Отрывок текста
"""

Исследования показывают: мальчики из школ, в которых буллинг был более распространенным, впоследствии совершают преступления чаще, чем выпускники школ, где это явление сведено к минимуму. Виденные сцены насилия над более слабым часто копируются подростками вовсе не сразу, а через два, три или четыре года; но совершаемые ими противоправные действия имеют выраженное сходство (характер жертвы, конкретные действия, поступки, весь сценарий поведения преступника и т. п.) с теми, что они наблюдали в школе.
Эмоциональная некомпетентность и дефицит эмпатии
Одной из важных причин агрессивного и криминального поведения подростков является недостаток эмоциональной компетентности, неспособность понять мысли и чувства окружающих (да и собственные мысли, чувства, переживания), разобраться в своих эмоциях и эмоциях других людей. На первом месте в комплексе эмоциональной некомпетентности стоит недостаток эмпатии: сочувствия, сопереживания. Подросток не умеет поставить себя на место жертвы.

"""

[Записи, взятые из коллекции]

"""

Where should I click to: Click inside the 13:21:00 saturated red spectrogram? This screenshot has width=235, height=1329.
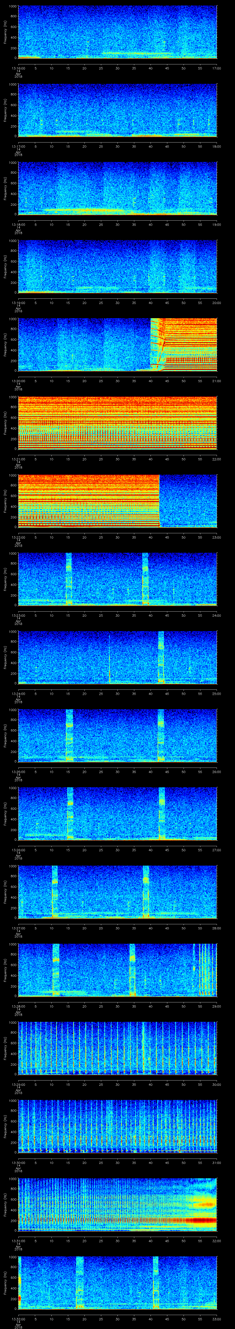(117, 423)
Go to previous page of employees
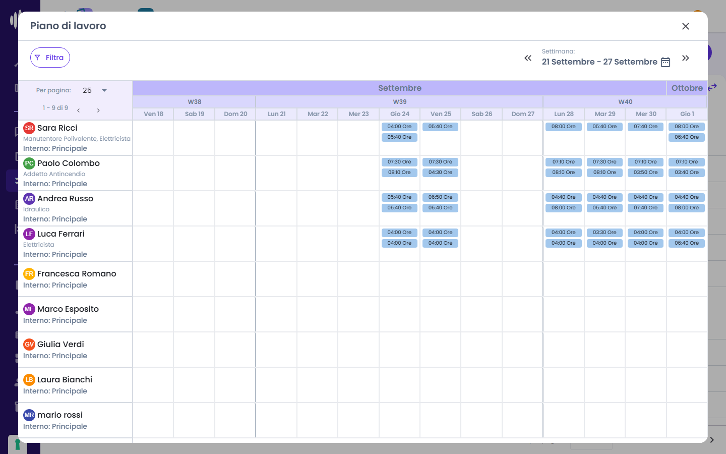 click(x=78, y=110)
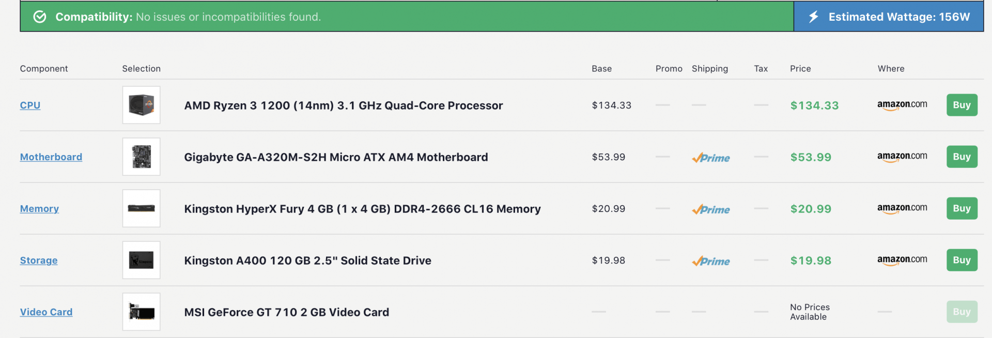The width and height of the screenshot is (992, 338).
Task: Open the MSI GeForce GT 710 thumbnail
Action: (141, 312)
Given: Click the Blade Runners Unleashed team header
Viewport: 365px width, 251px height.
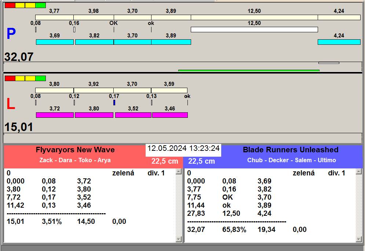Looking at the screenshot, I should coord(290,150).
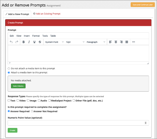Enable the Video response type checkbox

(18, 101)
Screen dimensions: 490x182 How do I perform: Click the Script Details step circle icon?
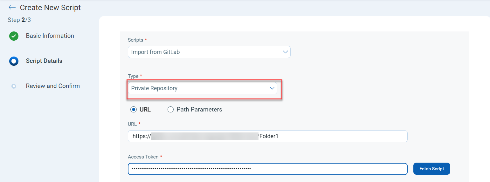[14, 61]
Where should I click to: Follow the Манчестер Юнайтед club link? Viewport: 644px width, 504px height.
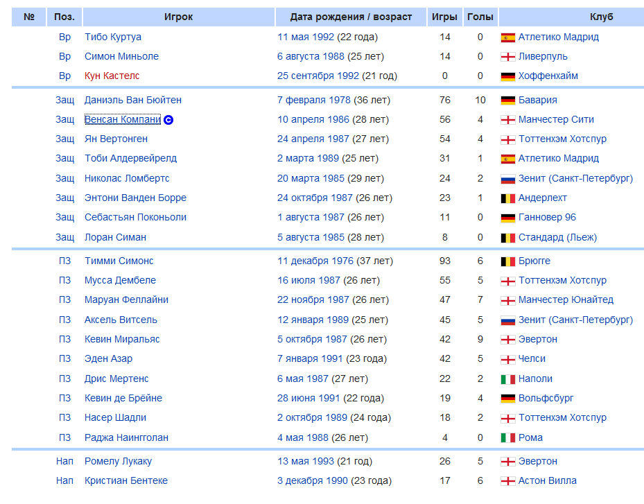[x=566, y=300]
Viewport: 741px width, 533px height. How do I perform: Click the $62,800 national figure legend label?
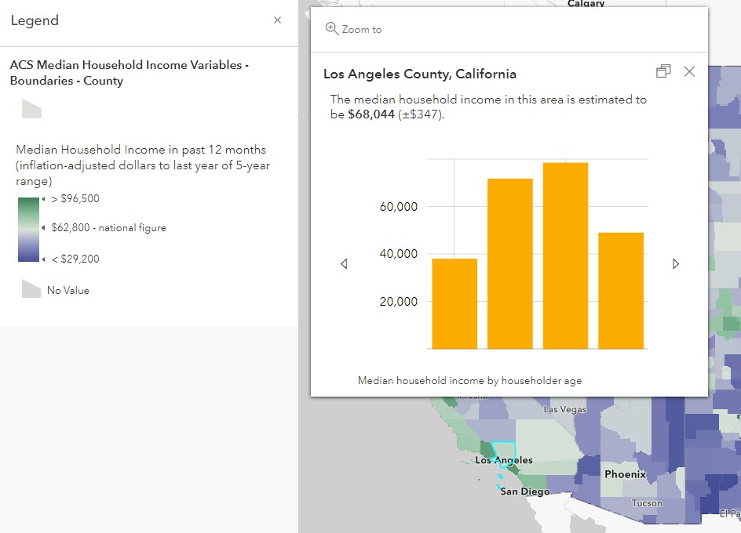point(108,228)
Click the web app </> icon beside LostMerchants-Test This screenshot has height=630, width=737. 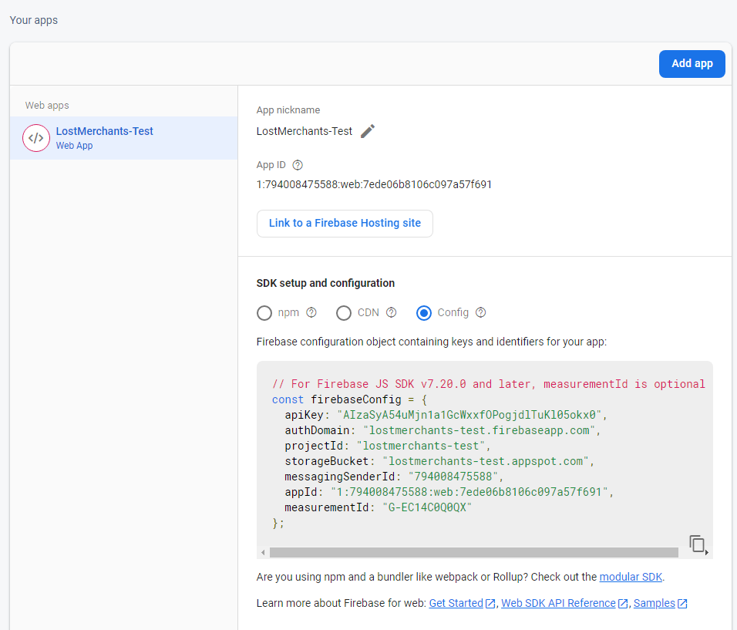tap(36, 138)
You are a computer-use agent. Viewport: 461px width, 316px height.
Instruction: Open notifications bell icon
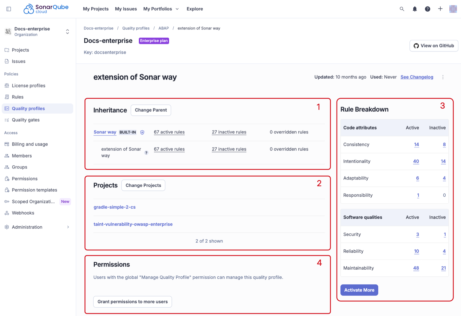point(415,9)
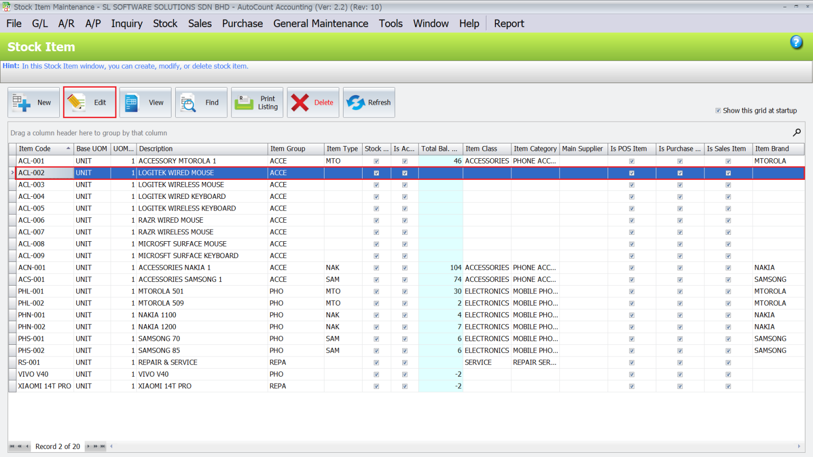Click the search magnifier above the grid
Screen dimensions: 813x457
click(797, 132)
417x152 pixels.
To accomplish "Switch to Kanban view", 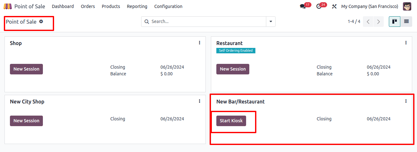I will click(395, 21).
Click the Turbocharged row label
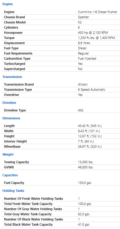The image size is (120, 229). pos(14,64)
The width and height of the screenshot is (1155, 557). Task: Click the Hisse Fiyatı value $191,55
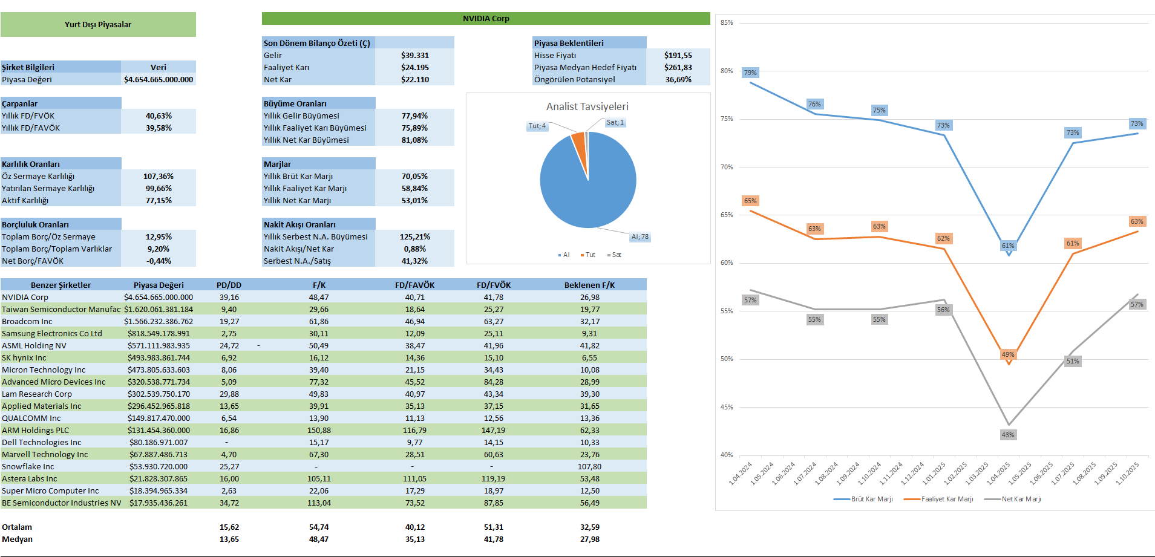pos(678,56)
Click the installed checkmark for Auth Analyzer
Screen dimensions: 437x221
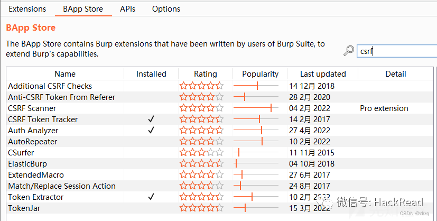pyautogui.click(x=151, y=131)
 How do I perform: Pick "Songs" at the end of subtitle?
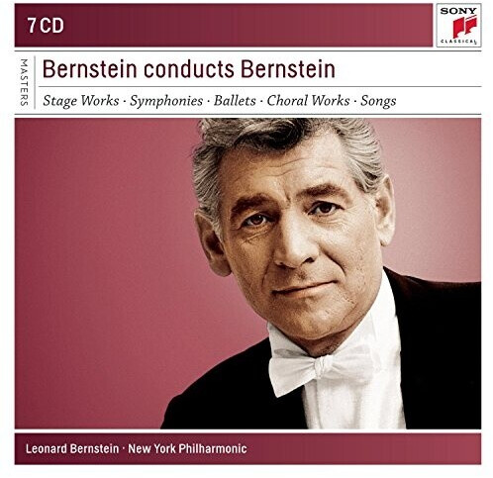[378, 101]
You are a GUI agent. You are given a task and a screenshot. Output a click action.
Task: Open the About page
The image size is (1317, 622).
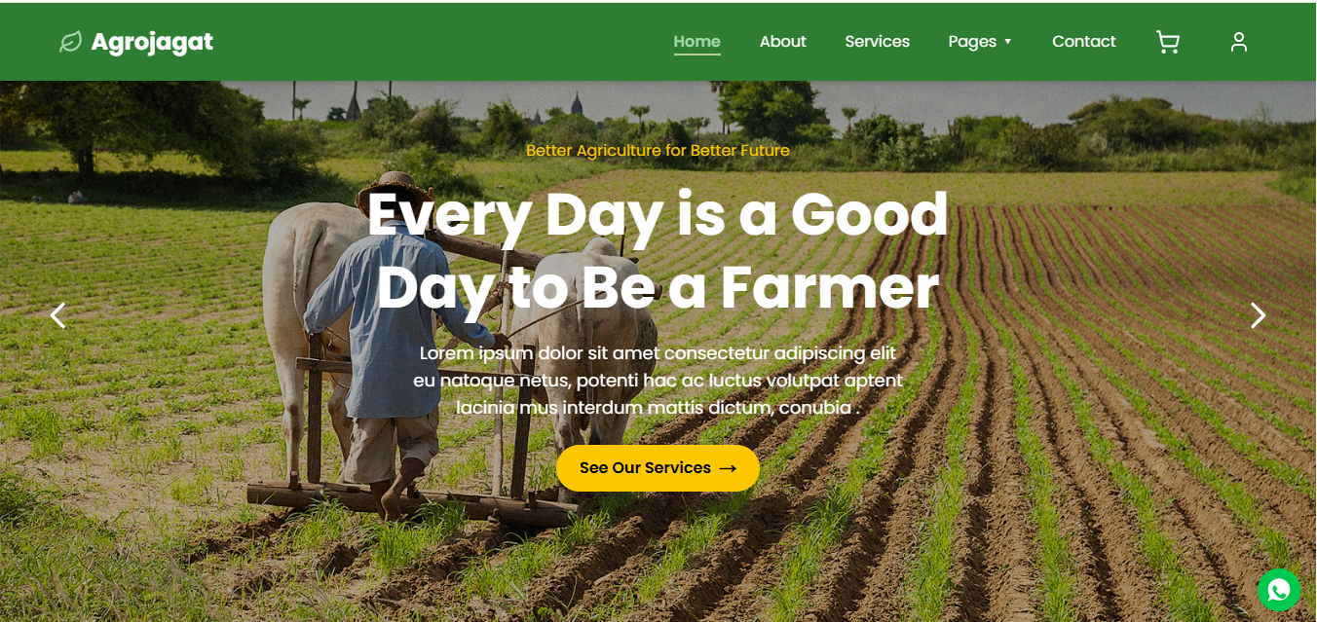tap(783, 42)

"""

Задание
Выведите без единого изменения весь отрывок о школьном буллинге и дефиците эмпатии.

Ответ
Исследования показывают: мальчики из школ, в которых буллинг был более распространенным, впоследствии совершают преступления чаще, чем выпускники школ, где это явление сведено к минимуму. Виденные сцены насилия над более слабым часто копируются подростками вовсе не сразу, а через два, три или четыре года; но совершаемые ими противоправные действия имеют выраженное сходство (характер жертвы, конкретные действия, поступки, весь сценарий поведения преступника и т. п.) с теми, что они наблюдали в школе.
Эмоциональная некомпетентность и дефицит эмпатии
Одной из важных причин агрессивного и криминального поведения подростков является недостаток эмоциональной компетентности, неспособность понять мысли и чувства окружающих (да и собственные мысли, чувства, переживания), разобраться в своих эмоциях и эмоциях других людей. На первом месте в комплексе эмоциональной некомпетентности стоит недостаток эмпатии: сочувствия, сопереживания. Подросток не умеет поставить себя на место жертвы.